While zero risk weight assumption for AAA and AA-rated sovereigns (which caused the Sovereign debt crisis), has been acknowledged as faulty, yet, it has been let be. Well, the governments which put Basel III together needed some incentive, didn't they? - Cheap borrowing!
While oligopoly of rating agencies and the Gaussian Copula-powered symbiotic growth of CDS' and CDOs played their part in harmonised synchronicity, the use of internal rating models finished things off. The dumbed down simplification of VaR garnered attention in expressing and interpreting individual and firm-wide risk as a single figure for any asset class, its limitations were however forgotten. The assumption that the bank was in the best position to measure its own risk, when coupled with VaR's "normal", no-extremities market, failed to pay-off. Risk-based compensation in this case proved counter-productive, further encouraging managers to paint a low-risk picture.
The back-stop non-risk based measure viz. leverage ratio is a step in the right direction, albeit low. If the past is any indication, Lehman was levered 31-1, whereas the current Basel III rules peg the requirement at 33-1. Ultimately, this treads on a fine line - What cost of economic growth is a fair price for curbing risk?
Lehman's folding was a result of liquidity problems from unwinding of huge derivative positions.
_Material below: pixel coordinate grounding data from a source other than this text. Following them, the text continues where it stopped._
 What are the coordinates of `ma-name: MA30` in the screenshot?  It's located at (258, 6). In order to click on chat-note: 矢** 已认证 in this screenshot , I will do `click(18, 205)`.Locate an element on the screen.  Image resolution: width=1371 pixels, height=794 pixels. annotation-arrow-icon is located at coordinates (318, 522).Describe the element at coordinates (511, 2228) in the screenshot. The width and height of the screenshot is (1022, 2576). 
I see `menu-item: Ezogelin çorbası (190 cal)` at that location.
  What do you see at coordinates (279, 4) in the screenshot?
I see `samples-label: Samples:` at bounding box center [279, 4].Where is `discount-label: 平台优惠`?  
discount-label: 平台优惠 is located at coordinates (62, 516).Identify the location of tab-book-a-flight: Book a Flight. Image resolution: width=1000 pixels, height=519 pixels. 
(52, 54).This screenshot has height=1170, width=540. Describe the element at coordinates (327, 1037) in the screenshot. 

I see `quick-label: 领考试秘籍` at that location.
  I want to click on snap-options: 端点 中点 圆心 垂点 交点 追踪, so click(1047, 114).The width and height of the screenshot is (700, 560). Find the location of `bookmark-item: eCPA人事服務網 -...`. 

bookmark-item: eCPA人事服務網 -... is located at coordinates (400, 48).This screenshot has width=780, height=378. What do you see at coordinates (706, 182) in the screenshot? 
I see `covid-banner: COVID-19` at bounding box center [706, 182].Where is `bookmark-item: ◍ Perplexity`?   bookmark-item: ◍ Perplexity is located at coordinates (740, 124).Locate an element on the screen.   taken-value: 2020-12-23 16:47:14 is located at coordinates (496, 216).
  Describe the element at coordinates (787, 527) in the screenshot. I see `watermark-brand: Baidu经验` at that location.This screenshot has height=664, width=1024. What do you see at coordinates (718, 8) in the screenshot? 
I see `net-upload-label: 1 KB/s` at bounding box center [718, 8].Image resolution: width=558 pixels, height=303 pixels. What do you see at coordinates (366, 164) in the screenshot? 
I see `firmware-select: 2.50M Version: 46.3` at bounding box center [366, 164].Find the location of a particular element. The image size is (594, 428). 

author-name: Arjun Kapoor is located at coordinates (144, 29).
The 30-day stressed Liquidity Coverage Ratio; encouragement of medium to long term funding through Net Stable Funding Ratio; and the variety of monitoring tools do well here. However, there are arguments implicating that the LCRs bias toward government bonds could hamper credit to small businesses, which is also interesting given that they are the ones who do not have access to capital markets, and hence turn to banks for fundraising, where their 'unrated' status again tend to extend the 'halo effect'.
Let's assume BIS travels into the future with Basel III, would it have avoided a recurrence? There's no telling Black Swans, much like Miles Dyson did not know his neural-net processor would create Skynet and bring upon the Judgement Day - no one ever sees it happening, that's why it does! That really explains the two Basel accords prior and the ones after...hopefully not!
All said, Basel III is one of swiftest and smoothest regulations in modern history.